This Python doc about regex seems like a good place to learn about basic regex syntax (which will work the same in .NET/PowerShell for the most part).
PowerShell uses the .NET regexp engine. Basically, I've found its syntax and behaviour to overlap with Perl's and Python's in most respects.Everything in this article should work in PowerShell version 2 and up.
This will extract the first occurrence of digits (0-9) in sequence in a string. Rather than "\d", you could also have used the character class "[0-9]" - I am not aware of a locale with "other digits" included in "\d". The built-in classes like \d and \w can respect locale. By default the \w class in .NET uses the Unicode definition of a "word character", so it includes, among other things, accented and Scandinavian alphabet characters.
If you have "surrounding" regexp parts around the captured part, they will be included in $Matches[0] which holds the complete regexp match. Below you will see that "abc" is now included in $Matches[0], because I added "[a-z]+", which means "match one or more characters from a to z, inclusively, match as many as you can". Read more about regexp character classes here. $Matches[1] is still "123".
PS E:\> 'abc123def456' -match '[a-z]+(\d+)' | Out-Null; $Matches[0,1] abc123 123
The result of -match will normally either be True or False, but this is suppressed here by piping to Out-Null. Note that if you use -match in an if statement, you should not pipe to Out-Null, as demonstrated below. This one bit me the first time around.
The expression in an if statement normally isn't output, and if you pipe to Out-Null, the expression that will be evaluated is apparently indeed $null (which is considered false by the if statement):
PS E:\> if ((1 | out-null) -eq $null) { 'yes' } yes PS E:\> if ((1 | out-null) -ne $null) { 'yes' } PS E:\>
If you use a double-quoted string around the regexp part, variables will be interpolated. So if you, say, wanted to get an integer ("\d+" and "[0-9]+" are normally equivalent), after a space, after a string you have stored in a variable, you could do it like I demonstrate below. I would normally use "\s+" or "\s*" rather than a literal space, as it's more robust, but sometimes you want to be precise, so it depends on your requirements. In this case, it's just for readability.

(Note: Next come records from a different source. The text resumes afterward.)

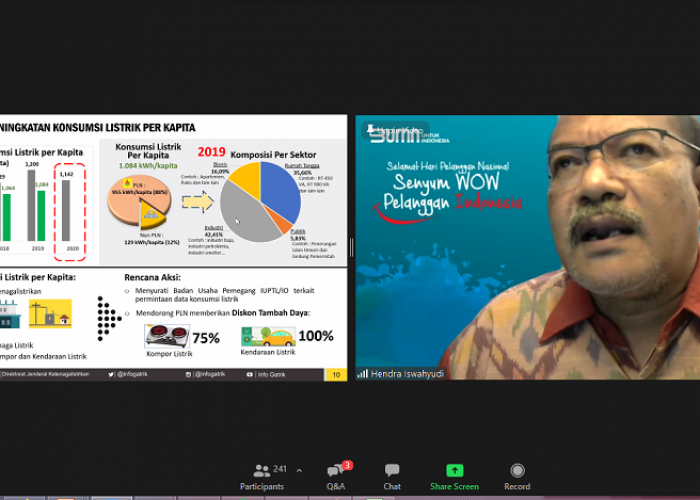The width and height of the screenshot is (700, 500).
Task: Click the dotted arrow graphic on slide
Action: (109, 318)
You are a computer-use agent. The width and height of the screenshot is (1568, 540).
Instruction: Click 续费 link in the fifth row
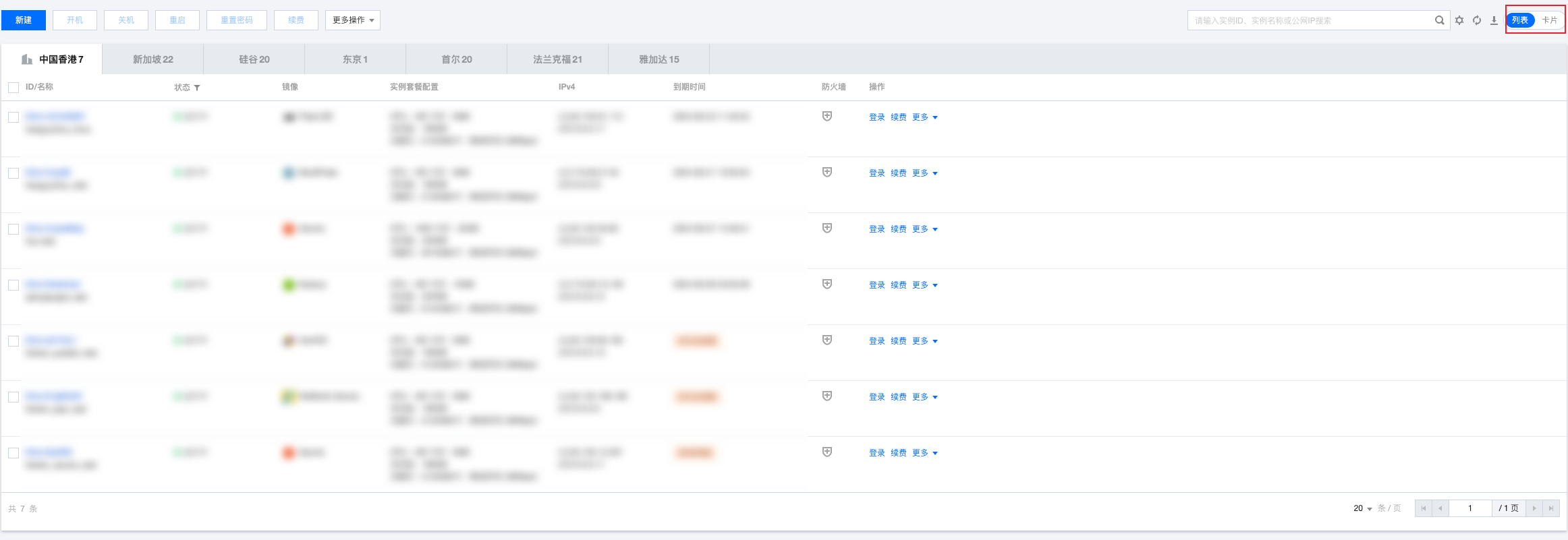(898, 341)
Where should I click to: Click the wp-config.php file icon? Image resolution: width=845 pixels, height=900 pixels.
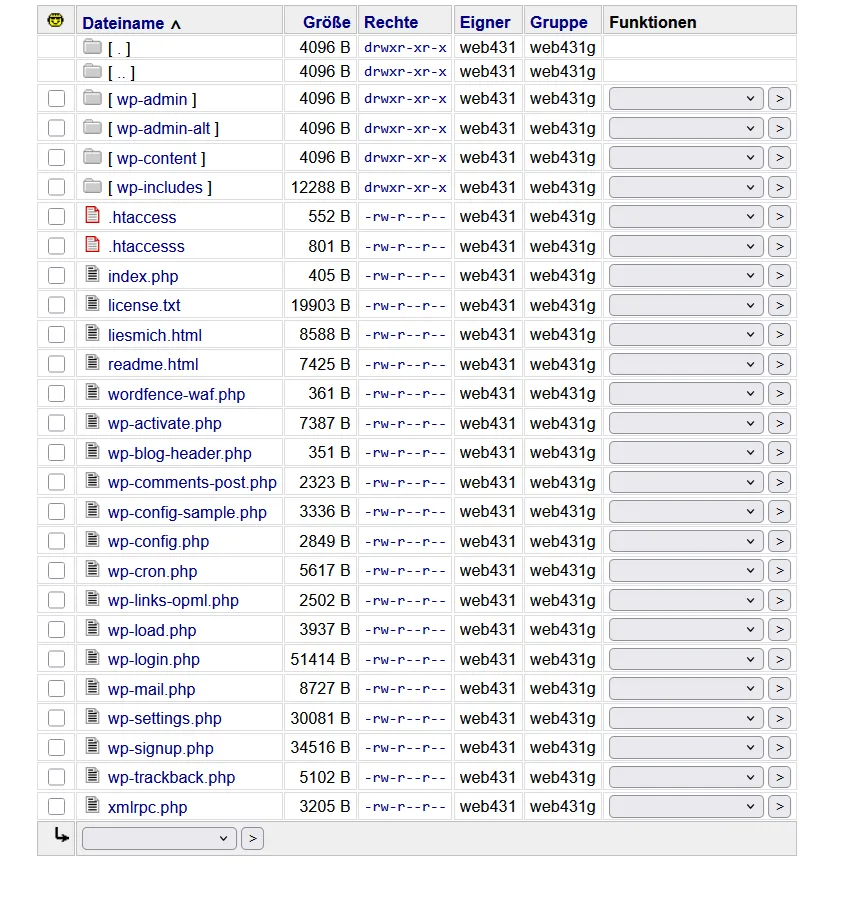(x=92, y=539)
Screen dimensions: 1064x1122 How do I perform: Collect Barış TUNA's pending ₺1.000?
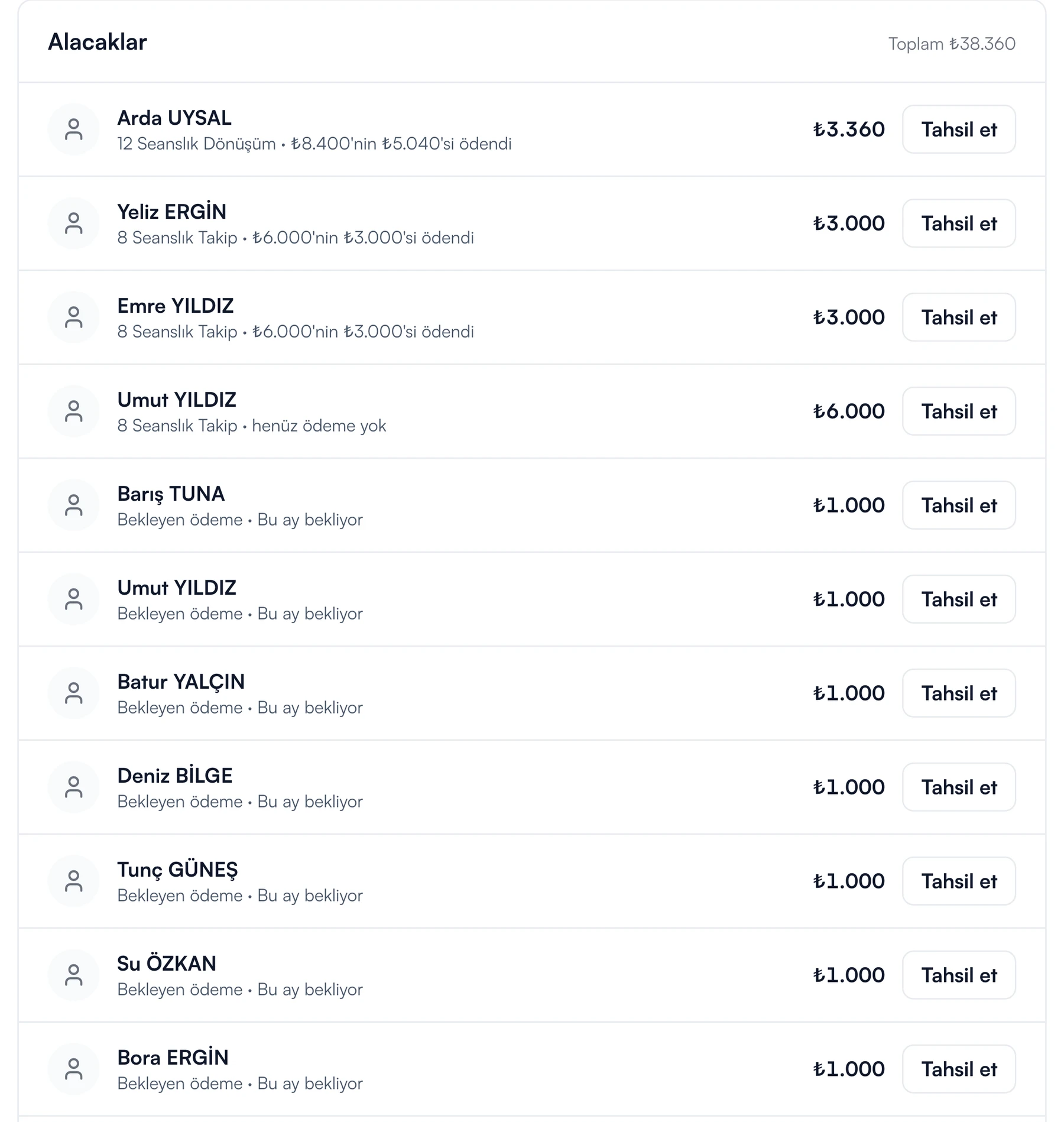pos(959,505)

PS C:\> $GetThis = 'SecretCode' PS C:\> 'foo bar baz SecretCode 42 boo bam' -match "$GetThis ([0-9]+)" True PS C:\> $matches Name Value ---- ----- 1 42 0 SecretCode 42
PS D:\> @('0a', '0b', '0x') -match '([\da-f]{2})' 0a 0b PS D:\> $Matches PS D:\>
Here we see that it evaluates to true when there's a match and false when there isn't.

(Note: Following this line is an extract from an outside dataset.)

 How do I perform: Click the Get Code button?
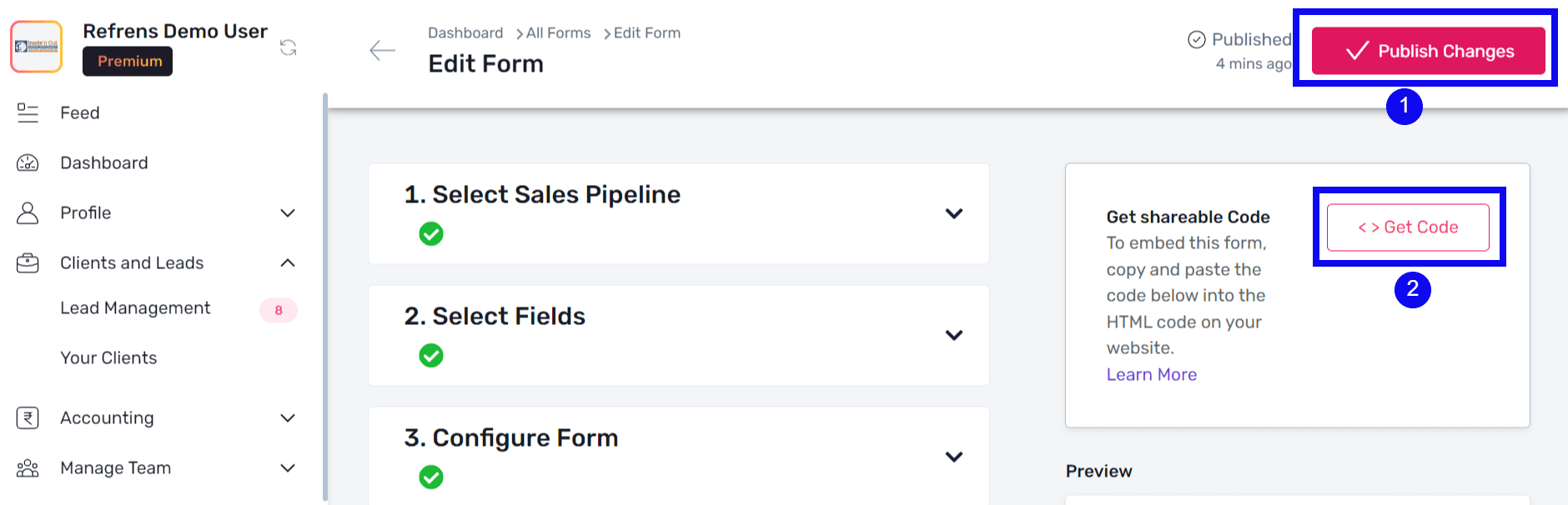[x=1407, y=227]
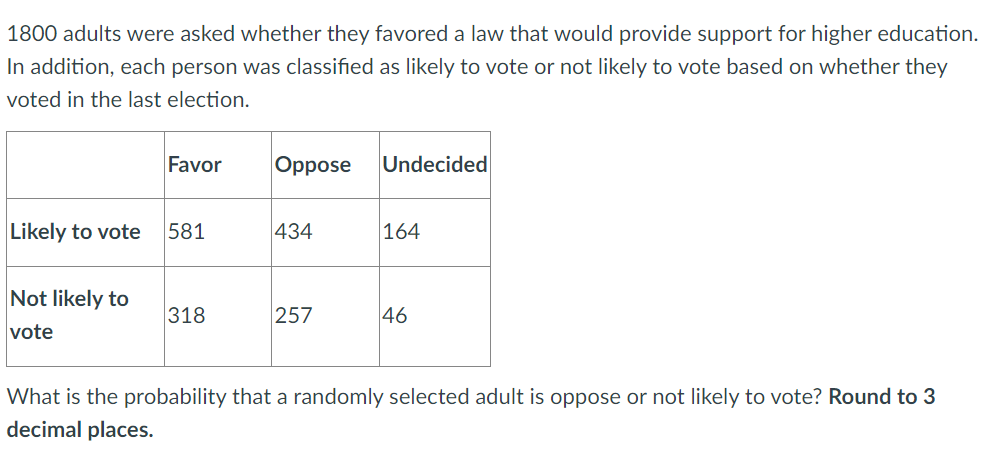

PS D:\temp> if ( @('0a', '0b', '0x') -match '[\da-f]{2}' ) { 'match' } else { 'no match' } match PS D:\temp> if (@('0y', '0z', '0x') -match '[\da-f]{2}') { 'match' } else { 'no match' } no match
PS C:\> 'fo', 'fooooo', 'foob', 'fooo', 'ding' | Where-Object {$_ -NotMatch '^fo+$'} foob ding
Read more about the PowerShell Where-Object cmdlet here.

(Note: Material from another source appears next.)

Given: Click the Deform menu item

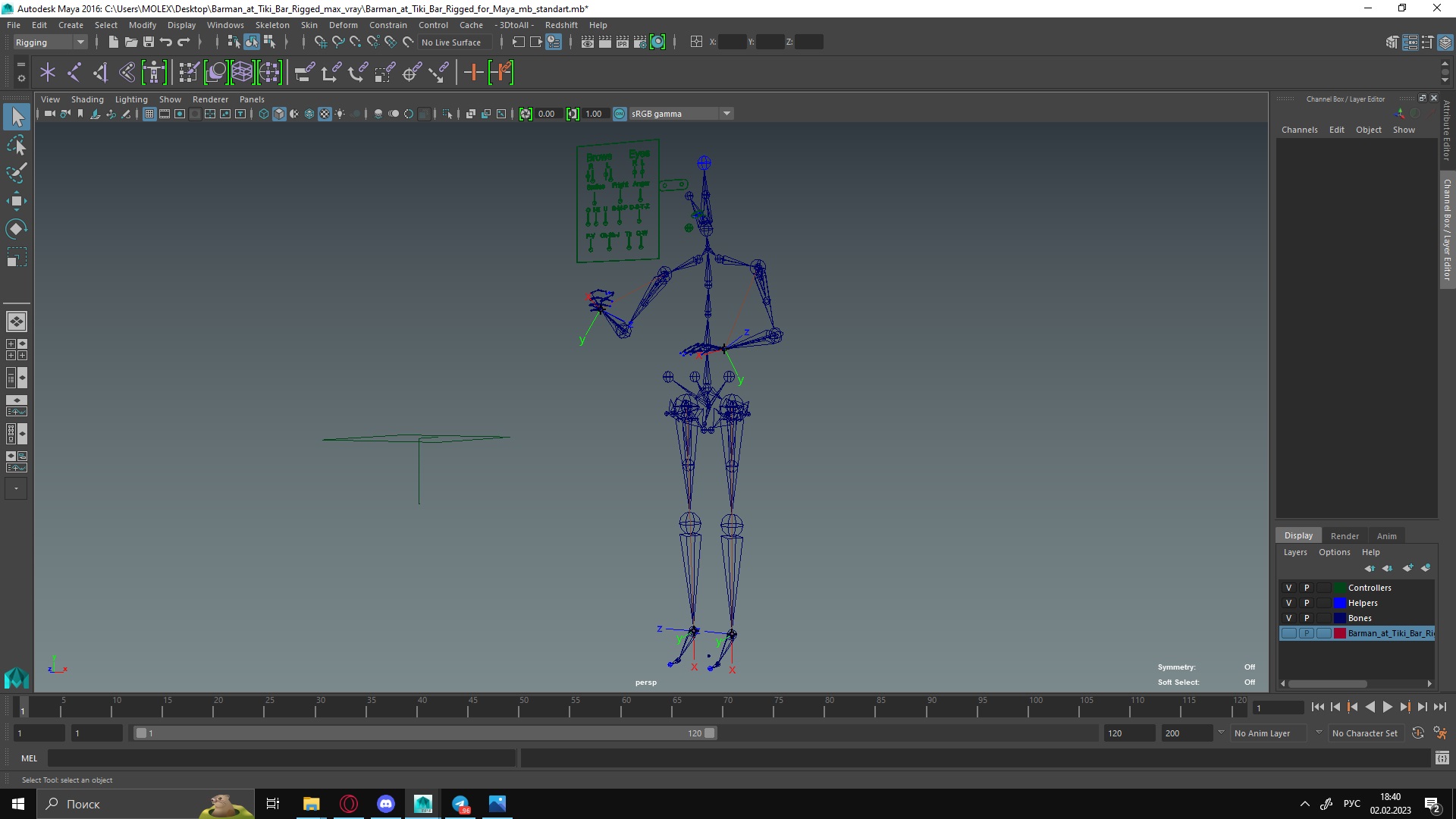Looking at the screenshot, I should [344, 24].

I have not found a way to make -replace not replace all occurrences, so it's equivalent to s///g in Perl by default. You can anchor to target the first and last match as demonstrated below. Also see the regex class method "replace" description for, among other things, a way to replace only once (the specified number of times).
Note: The regexp meta character "\A" means "really the start of the string", and matches only once, even if you specify the ''MultiLine'' regexp option, whereas "^" will match at the start of every line with the ''MultiLine'' option. The same respectively applies to "\z" and "$", except they mean the end of the string. In the cases where you only have one line, they are equivalent. So you could have used "\A" instead of "^" in the example below, and "\z" instead of "$". I used the most commonly known variants.PS E:\> 'aaaa' -replace 'a', 'b' bbbb PS E:\> 'aaaa' -replace '^a', 'b' baaa PS E:\> 'aaaa' -replace 'a$', 'b' aaab # A little trick to target the last "a". More on this later in the capture/replace parts: PS E:\> 'aaaa' -replace '(.*)a', '${1}b' aaab
"$" also matches after a newline before the end of the line, whereas "\z" does not, as demonstrated here:
PS C:\> "bergen`n" -imatch 'gen$' True PS C:\> "bergen`n" -imatch 'gen\z' False PS C:\> 'bergen' -imatch 'gen\z' True
PS C:\temp> $Array = @('host1.svendsentech.no', 'host2.svendsentech.no', 'host3.svendsentech.no') PS C:\temp> $Array -replace '\.svendsentech\.no$' host1 host2 host3
And here's an example of the regex not matching so the strings are unchanged.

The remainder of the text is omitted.